Y que le siga el peregrino, aunque sea su bien más preciado, arrastras; seguramente sacando la lengua y, cabalgando sobre ella, un corazón ya maltrecho tras tantos esfuerzos necesarios... Al que añadir este último, gratuitamente impuesto, por el capricho de un niño, con arrugas de adulto, que aún no había crecido... Su minuto de gloria, nuestra hora de espanto. Maldita la satisfacción que de ira se preña. Señores, ¿somos peregrinos o somos señoritos de feria...? A la derecha está la lavandería, recitaba con voz perversa dispuesta para impresionar a la gente. Hay lavadoras y grifos, pero la lavadora cuesta un huevo, eso lo decía con sorna. Tres euros al menos, para algo están las manos y el jabón natural de trozo, restregando con fuerza se sacan todas las mierdas, hasta las que llevas dentro pegadas desde hace tiempo. Restrégate, sin mecanismos automáticos, por tanto. Las botas y los bastones se dejan en la estantería de madera que hay detrás de la puerta, enfrente de la fregadera; ahora antes de entrar en los cuartos de descanso. ¿Que por qué no puedes llevártelas puestas? Porque a mí me da la gana; porque esta es mi casa. He seguido pensando, ya casi preocupado: a este paso, no lo logramos.

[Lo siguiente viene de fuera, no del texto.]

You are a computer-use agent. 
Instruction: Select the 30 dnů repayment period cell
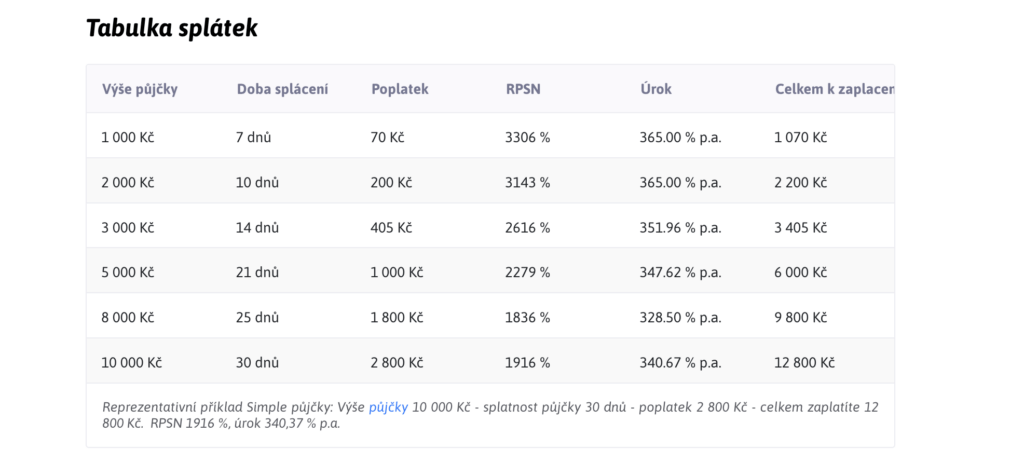257,363
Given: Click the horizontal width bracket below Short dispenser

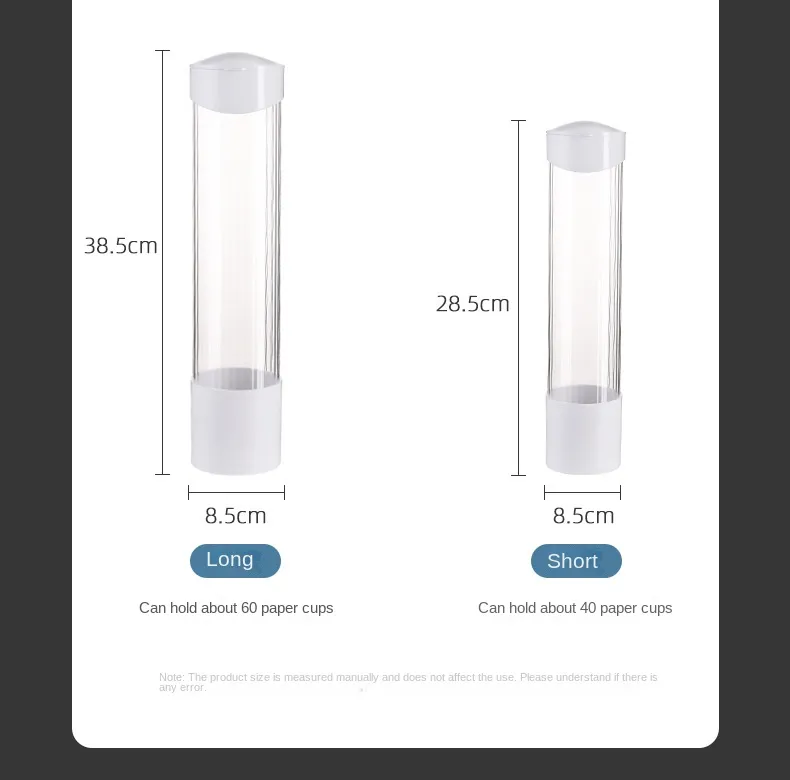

Y, ahora, en cuanto lleguemos ordenáis todas vuestras cosas, en silencio porque hay gente durmiendo; y no dejéis cosas tiradas ni desordenadas porque el espacio es de todos, no solamente vuestro. Y os ducháis en las duchas que hay entrando a la izquierda; continuaba el ordeno y mando, por un momento he pensado que íbamos a encontrarnos unos barracones con mangueras de agua congelada y una cuadrilla de esbirros lacayos preparados para obligarnos a no escaquearnos. Sin meter ruido, sin molestar a los otros. Iba bajando su alarido estruendoso a medida que nos acercábamos a la puerta que rezaba: “dormitorios, no se fuma, no se habla, aquí no se come, silencio”; en varios idiomas, por supuesto. Hasta convertirse en un susurro, y a pesar de susurro, mandato inquisitivo... Más normas sin motivo, ¿quién no sabe todas estas cosas? Prueba superada, cuando hemos cruzado esa puerta y hemos visto, al final del pequeño pasillo, la camareta y las literas... No podía durar mucho más su arrebato, en un momento acabaría su arenga y nuestro suplicio.